Mais Notícias : A sopa de tamancos do UFC e o viva vaia
Enviado por alexandre em 03/08/2015 08:57:05

A sopa de tamancos do UFC e o viva vaia

   Por Amin Stepple

A Suécia proibia a luta de boxe. A razão é óbvia: é um esporte violento, coisa dos abomináveis machos metidos a alfas, e as pancadas na cabeça provocam até Alzheimer. É o que dizem os médicos que ainda cuidam de Cassius Clay, o inesquecível Muhammad Ali. Aliás, o melhor livro escrito em todos os tempos sobre boxe é o do americano Norman Mailer. Chama-se A LUTA. É uma bela reportagem sobre a luta do século, século XX, diga-se, entre Muhammad Ali e George Foreman, no Zaire, em 1974. Todo pitbicha, que adora recreações violentas, deveria tê-lo na mesinha de cabeceira. E não só eles: os resistentes estudantes de jornalismo (os que soçobraram depois do dilúvio da internet) também deveriam comprá-lo nos sebos virtuais, já que a edição, suponho, está esgotada há algum tempo. É uma lição imperdível. 

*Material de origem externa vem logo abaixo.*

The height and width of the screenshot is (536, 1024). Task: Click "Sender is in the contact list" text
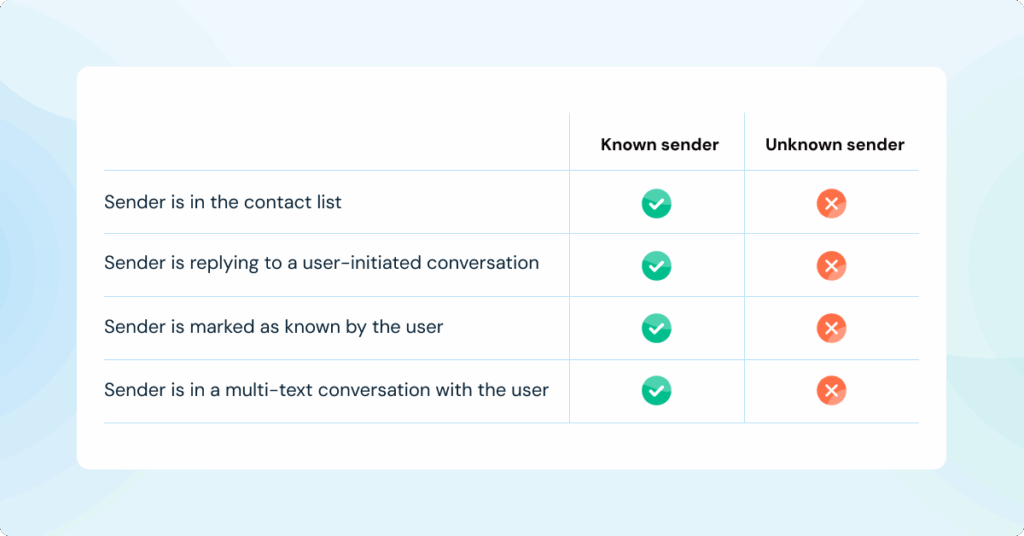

Mas a Suécia ainda proíbe luta de boxe? Não sei. Nos últimos anos, os suecos perderam alguns símbolos históricos. Segundo as estatísticas, os japoneses hoje se suicidam mais do que os suecos, que lideravam até recentemente o ranking, naquele outro século. Há ainda um esgarçamento do bem-estar social. Nada que leve a uma guerra civil modelo Recife-Brasil. Mas o welfare state da terra de gênios do cinema como Ingmar Bergman está sendo paulatinamente podado. As exigências do neoliberalismo reduziram a farra.

Farra? Não, pacto, essa palavra tão ao gosto dos pernambucanos. Os partidos suecos fizeram um pacto político (pra valer, e não o modelito tipo Frente Ampla, meramente eleitoreiro, sem programa, e resquício ainda das orientações da Moscou stalinista, ainda em voga por  aqui), lá pelos anos 20 (isso, do outro século), e tornaram o país civilizado, democrático, socialmente estável e, sobretudo, de classe média (um sonho que volta a se distanciar da realidade nacional).

Mas deixemos os suecos com os seus modestíssimos problemas. Voltemos ao ringue. Desta vez, ao das moças do UFC. Quem viu a TV cronometrou. Bastaram 34 segundos para a americana Ronda Rousey nocauteasse a paraibana Bethe Correia. Os entendidos e todos os pitbichas elogiaram os dois cruzados fatalistas de Ronda. Eu, particularmente, não assisti à luta. Mas, confesso, tenho uma grande  simpatia pela performance das coxas da moça. Não aconselharia ao  brilhante colunista deste blog, José Adalberto Ribeiro, caso entre para o UFC, a se submeter a uma chave de perna de Ronda, golpe bastante comum nesse tipo selvagem de vale tudo corporal.

Ronda ganhou, humilhou com profissionalismo a nossa conterrânea paraibana (serve como consolo,  Bethe ainda tem muita luva pela frente), assegurou o cinturão de campeã, levou para casa os louros e a lasanha (era assim que um antigo diretor de jornalismo dos Associados se referia a dinheiro, o vulgo vil metal) e conquistou, com honra e mérito, a torcida brasileira, mesmo aquela que vibrava com a paraibana.

Antes de dar adeus ao Brasil, Ronda Rousey nos deixou como legado, além da lembrança de seus golpes perfeitos e de suas coxas de Mulher Maravilha, uma frase que conduziria o inimitável  Nelson Rodrigues ao êxtase. Como se sabe, Nelson Rodrigues, entre outras obsessões, era fascinado pela vaia. Não era para menos: como autor teatral foi vaiado durante décadas, até que o Brasil, sempre atrasado na corrida do tempo e dos costumes, chegasse junto com ele ao pódio, e o reconhecesse como um dramaturgo de alta linhagem. Mas qual é a frase de Ronda que deverá estar entre as cem frases sobre vaia que você tem obrigação de conhecer antes de morrer? Com a  simplicidade arrogante de um engenheiro da Odebrecht, ela declarou para todo o país ouvir: “Às pessoas que vaiaram, obrigada pelo barulho. Às pessoas que torceram, eu gosto ainda mais de vocês”.

Nelson Rodrigues, o barulho das vaias voltou, as frases inteligentes e sarcásticas também e a esperança deve ser a última a ser nocauteada. Apesar de nossa sopa de tamancos diária. Ou, como diria o saudoso Marcos Freire (alguém ainda se lembra dele?), não obstante os nossos óbices consuetudinários.